O RÉVEILLON E O GAJO DA NAFTALINA

Que 2017 seja próspero para três milhões de jovens, entre 18 e 24 anos, que não encontram trabalho. Que seja próspero para um milhão de jovens que, todos os anos, abandonam o ensino médio.

Que os rapazes e moças de todo o nosso Brasil saiam da armadilha de ter apenas uma opção: se trabalham, não estudam; se estudam, não trabalham.

Que 2017 permita aos jovens brasileiros conciliar estudo e trabalho. A nossa moçada sabe muito bem que lá fora é normalíssimo alguém estudar e trabalhar.

Uma coisa não conflita com a outra. Isso porque há contratos de trabalho em que o sujeito escolhe o dia e a hora que quer trabalhar, recebendo, proporcionalmente, todos os direitos de um empregado qualquer.

Aqui, ao travar o emprego dos jovens, a gente trava a educação deles, e vice-versa. Se correr o bicho pega, se ficar o bicho come. Os dados estão aí. São dados oficiais do Instituto Brasileiro de Geografia e Estatística (IBGE) e do Ministério da Educação.

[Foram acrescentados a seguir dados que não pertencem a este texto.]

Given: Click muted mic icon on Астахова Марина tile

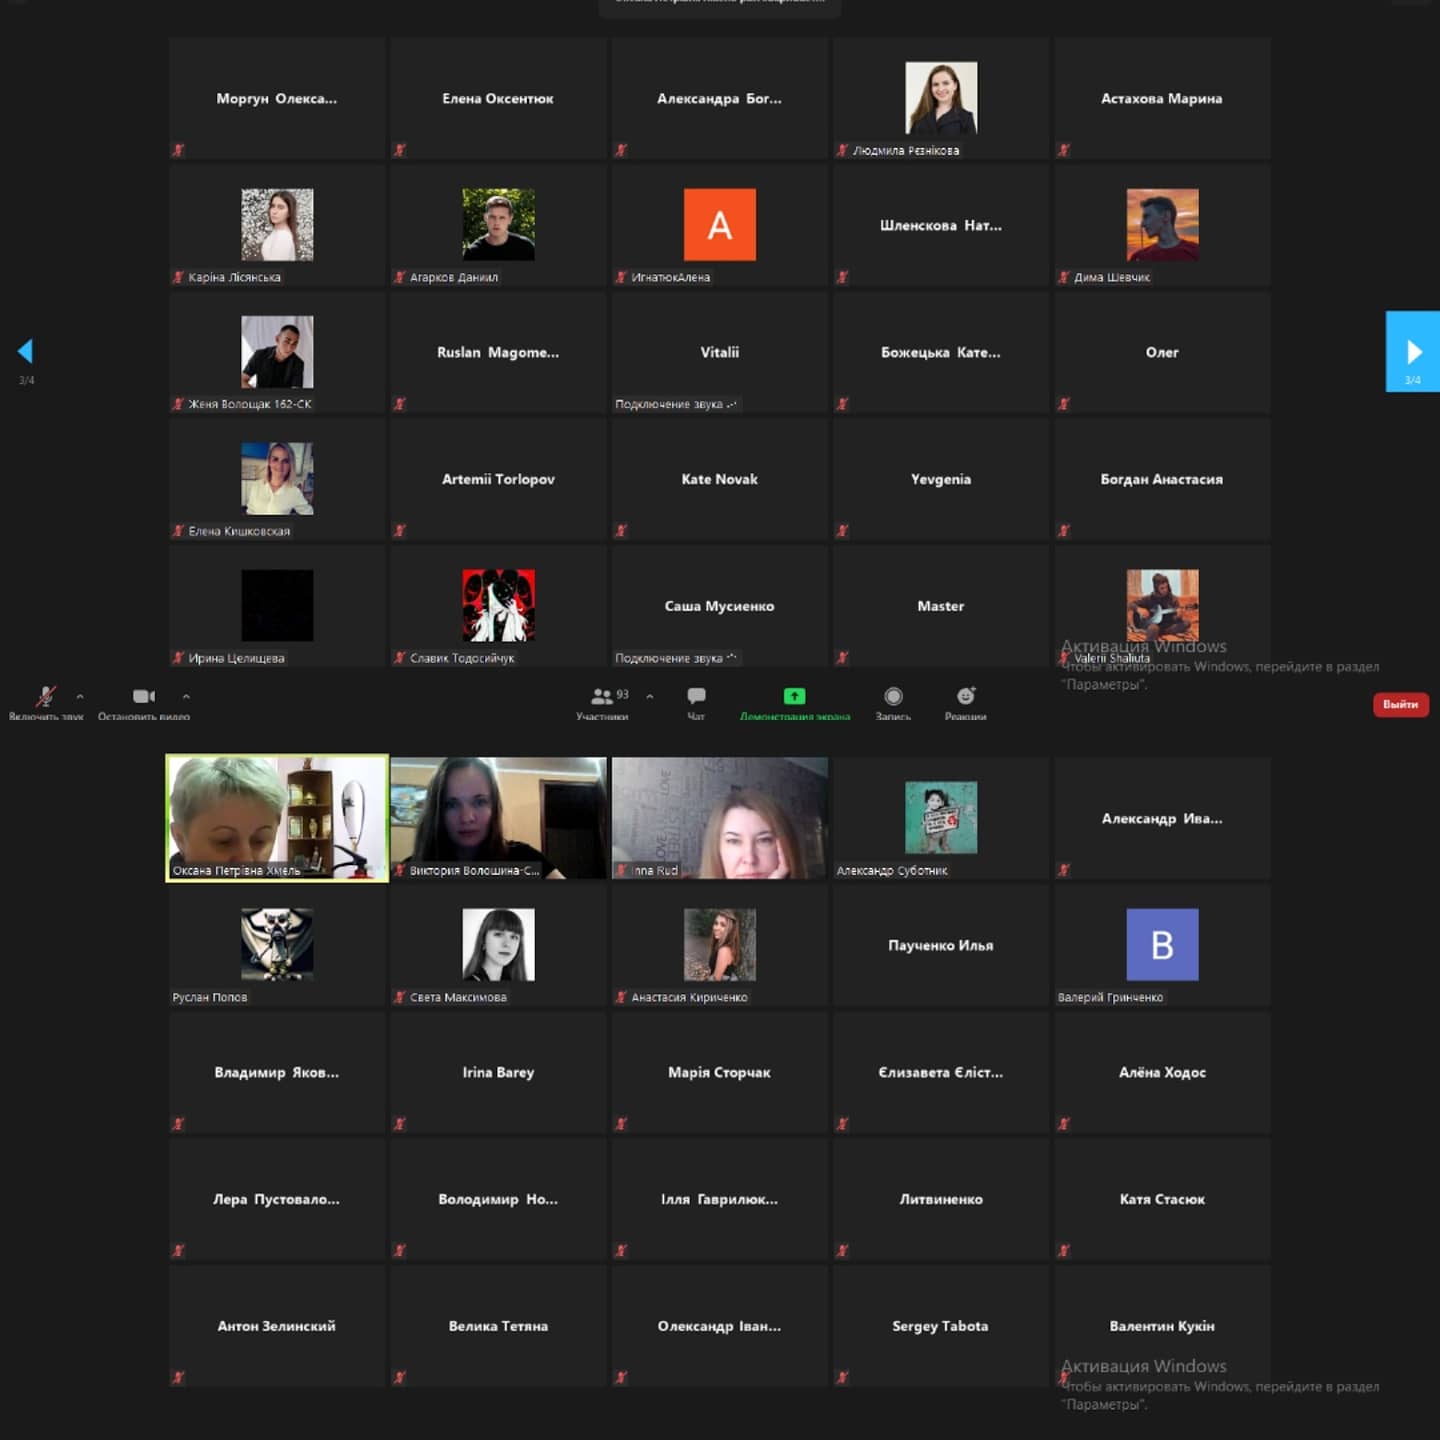Looking at the screenshot, I should pyautogui.click(x=1064, y=150).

Os donos de bares e restaurantes de todo o país estão lutando para que os nossos jovens tenham também o direito de escolher um contrato de trabalho que lhes permita conciliar, de um jeito muito civilizado, a escola com o serviço.

Ou seja: que tenham tempo de descansar, de preparar as lições, de se deslocar sem chegar atrasado. Com o apoio de um milhão de donos de bares e restaurantes do país inteiro, há dois projetos de lei em andamento no Congresso Nacional: um na Câmara dos Deputados, outro no Senado.

Estão instituídos neles o contrato de trabalho em escala móvel, com todos os direitos assegurados: férias, décimo terceiro, aposentadoria, fundo de garantia, seguridade social etc. É o contrato de trabalho intermitente.

Há uma resistência enorme por parte dos sindicalistas à moda antiga. Eles só admitem o contrato de trabalho no tamanho único de 44 horas semanais, modelito do ano de 1943. Ou seja: a pessoa trabalha em blocos de turnos. Entra no serviço numa determinada hora, digamos às dez da manhã.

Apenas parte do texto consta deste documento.